Let’s face it: A mind-meld occurred five years ago between College Football and the College Football Playoff. It frames the entire conversation
around the sport now.
College football thrived for 145 years without a playoff at its highest level. The people who run the sport didn’t even make a concerted effort to pair the No. 1 and No. 2 teams against each other in bowl games until 1992. For most of its history, the postseason was college football’s side show, while the sport allowed the provincial eccentricities and traditions that have long defined its regular season to stand on their own.
Those carry less relevance over time because the CFP sucks more air out of the room every year. There’s less appreciation for things like conference championships and rivalry games because they really only seem to matter now in the context of how they impact the playoff picture.

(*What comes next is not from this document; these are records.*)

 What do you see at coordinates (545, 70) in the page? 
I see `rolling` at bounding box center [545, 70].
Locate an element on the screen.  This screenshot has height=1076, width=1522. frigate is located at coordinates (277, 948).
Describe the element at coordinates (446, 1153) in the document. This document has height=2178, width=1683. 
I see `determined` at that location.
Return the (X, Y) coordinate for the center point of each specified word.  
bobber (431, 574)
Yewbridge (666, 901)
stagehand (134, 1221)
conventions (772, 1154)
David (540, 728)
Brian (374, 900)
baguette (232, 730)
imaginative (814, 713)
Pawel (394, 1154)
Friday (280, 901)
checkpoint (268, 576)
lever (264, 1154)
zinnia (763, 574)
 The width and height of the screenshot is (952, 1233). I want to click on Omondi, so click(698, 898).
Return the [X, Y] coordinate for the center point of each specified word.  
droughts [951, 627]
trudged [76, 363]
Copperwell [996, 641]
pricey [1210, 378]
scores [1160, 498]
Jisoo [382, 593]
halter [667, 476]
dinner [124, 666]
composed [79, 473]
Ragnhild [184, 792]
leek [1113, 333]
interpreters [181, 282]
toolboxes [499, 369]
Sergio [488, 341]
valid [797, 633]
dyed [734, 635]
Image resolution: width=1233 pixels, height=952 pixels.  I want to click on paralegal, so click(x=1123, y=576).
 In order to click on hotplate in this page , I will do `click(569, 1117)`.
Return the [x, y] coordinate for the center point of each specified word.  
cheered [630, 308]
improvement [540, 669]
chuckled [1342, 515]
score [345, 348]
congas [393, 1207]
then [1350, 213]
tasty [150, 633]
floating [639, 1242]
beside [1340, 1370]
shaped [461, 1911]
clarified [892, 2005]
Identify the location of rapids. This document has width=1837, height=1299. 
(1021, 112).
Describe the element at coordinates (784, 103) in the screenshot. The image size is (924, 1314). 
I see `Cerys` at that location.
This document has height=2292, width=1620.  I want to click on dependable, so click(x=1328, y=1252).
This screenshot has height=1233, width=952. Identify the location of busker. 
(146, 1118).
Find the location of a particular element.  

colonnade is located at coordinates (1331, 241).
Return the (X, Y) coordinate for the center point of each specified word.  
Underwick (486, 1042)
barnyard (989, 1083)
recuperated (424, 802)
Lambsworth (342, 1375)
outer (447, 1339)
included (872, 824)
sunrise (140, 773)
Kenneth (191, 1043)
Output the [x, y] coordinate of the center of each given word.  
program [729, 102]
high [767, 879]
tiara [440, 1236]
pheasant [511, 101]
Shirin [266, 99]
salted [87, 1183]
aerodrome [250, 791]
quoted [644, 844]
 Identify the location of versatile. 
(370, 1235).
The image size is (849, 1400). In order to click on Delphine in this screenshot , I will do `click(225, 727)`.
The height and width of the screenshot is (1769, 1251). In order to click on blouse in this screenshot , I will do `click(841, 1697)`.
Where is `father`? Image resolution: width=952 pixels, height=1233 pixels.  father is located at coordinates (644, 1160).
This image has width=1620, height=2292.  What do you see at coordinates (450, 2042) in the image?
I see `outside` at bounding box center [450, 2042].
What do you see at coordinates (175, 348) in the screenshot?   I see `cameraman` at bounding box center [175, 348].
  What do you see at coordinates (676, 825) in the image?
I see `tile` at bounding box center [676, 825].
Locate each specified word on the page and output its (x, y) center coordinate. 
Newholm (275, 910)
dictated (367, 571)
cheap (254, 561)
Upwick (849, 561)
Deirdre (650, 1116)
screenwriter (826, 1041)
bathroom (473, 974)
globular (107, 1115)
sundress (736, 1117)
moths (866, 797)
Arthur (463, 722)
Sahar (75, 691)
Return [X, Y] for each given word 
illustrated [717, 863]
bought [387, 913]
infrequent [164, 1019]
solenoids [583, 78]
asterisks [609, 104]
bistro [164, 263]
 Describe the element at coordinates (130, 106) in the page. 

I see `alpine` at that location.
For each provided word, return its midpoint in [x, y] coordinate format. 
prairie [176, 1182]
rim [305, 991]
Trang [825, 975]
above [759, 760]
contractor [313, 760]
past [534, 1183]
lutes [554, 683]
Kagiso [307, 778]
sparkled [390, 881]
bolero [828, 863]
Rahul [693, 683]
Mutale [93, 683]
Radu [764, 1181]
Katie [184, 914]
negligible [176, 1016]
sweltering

Yet, some of the best stories in college football history have played out outside the national championship race. Take Northwestern’s 1995 run to the Rose Bowl, for instance. Today, it would spawn innumerable segments on “College Football Live” discussing the Wildcats’ worthiness of a spot in the playoff with a loss to Miami (Ohio) on their resume. Countless callers would be dialing up the “Paul Finebaum Show” to moan about the strength of NU’s conference schedule. Columnists would be asking if the rise of a non-name brand was bad for the Big Ten’s playoff hopes.
That’s what happens when you build your sport around its postseason. When the little things matter less, the sport gets less enjoyable for everyone.
Admittedly, reviving the BCS wouldn’t put that genie back in the bottle. It’s still promising to crown one out of 130 teams as college football’s national champion, a fantastical idea in and of itself. It won’t stop people from fixating on who’s number one.
But the BCS was far closer to the soul of college football than what we have now. Moving backwards would be better for the sport than what is coming in the future as the playoff’s grip on college football grows tighter.